Actually, our drill instructor didn’t have any news. All he said was what we had already heard. You’re stuck here for two weeks unless you have your civilian shot records to show that you were immunized for mumps. That’s the only thing that will get you out of Dodge. I couldn’t wait to get out of Dodge. Although I didn’t get to see much of this town, I had already grown tired of it. Mostly, I was just tired of waiting. So, we formed up and headed back to our dorm for the night.  Somewhere in there we went to lunch and dinner. Everything just sort of melded.

When we got back to our dorm a few minutes later, we all just sat around until someone found some playing cards in her luggage.  Another girl took out a small photo album, and we all marveled at how different she looked with makeup and civvies.  Then we all went through our luggage in search of some sort of memento that might bring us some joy. I found a small photo album that I had packed. I was into brooches at that stage in my life, and in every pic, I was wearing a different brooch. The girls all giggled at my wacky collection and ribbed me for a few minutes until lights out.

As we all started putting our keepsakes away, I neatly folded a few things that I had tried on earlier and tossed the photo album on top. Just as I was about to close my tiny suitcase for the night, I noticed something that I hadn’t packed. It looked like a letter. Perhaps it was for one of the other girls or a good-bye letter from one of them since I was supposed to be gone already. I picked it up, opened it, and read it using my flashlight as a reading lamp. It was from my mother. Before I read her note again, I recalled having a disagreement with her before I left. It was a silly fight over what I needed to take and what I should leave at home. I had grown tired of being told what to do, and I decided in that moment that I would never return home.

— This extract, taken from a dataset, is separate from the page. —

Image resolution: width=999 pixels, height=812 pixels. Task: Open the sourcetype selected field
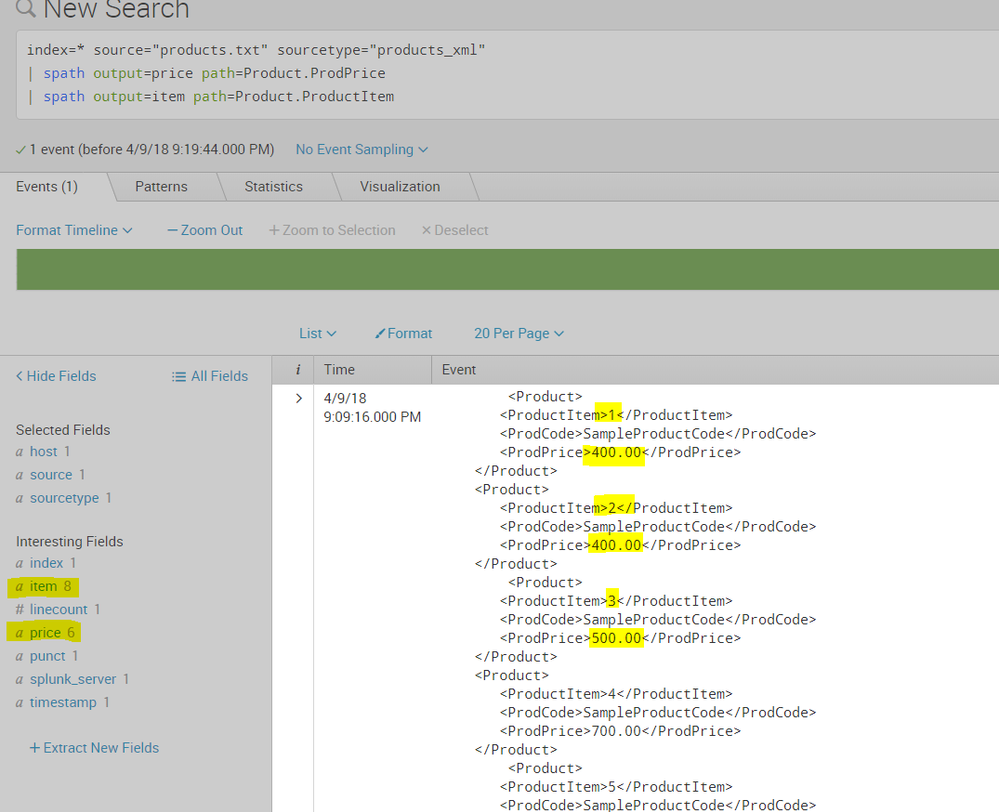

I picked up the letter, the shortest message I’d ever read — composed of just eight words. “I thought you might need this. Your Mother.” And there it was — my ticket to freedom. Inside the envelope was my civilian shot record — the thing I told her I wouldn’t need. She packed it anyway, and I’m so glad she did.

Part VI – Free At Last

15 Thoughts

  1. I remember those days well, my Michelle. Such a strange kind of purgatory, all our lives hanging on the existence of shot records or facing a mandatory quarantine for the full duration. I have a picture in my “basic training” book of you and Pozniak in your blues with Langdok and me still in our BDU’s on the day you guys shipped out. My own mom’s fax of my shot records came a few days later, allowing my turn for freedom. My mom was diligent about those things, despite my desperate pursuit of independence. Last night my 23 year old daughter said she would always need me and didn’t know how to “adult” without my guidance. (Provided only when asked for, of course). I think I can happily blame my mom for that, too. They are pretty amazing, aren’t they?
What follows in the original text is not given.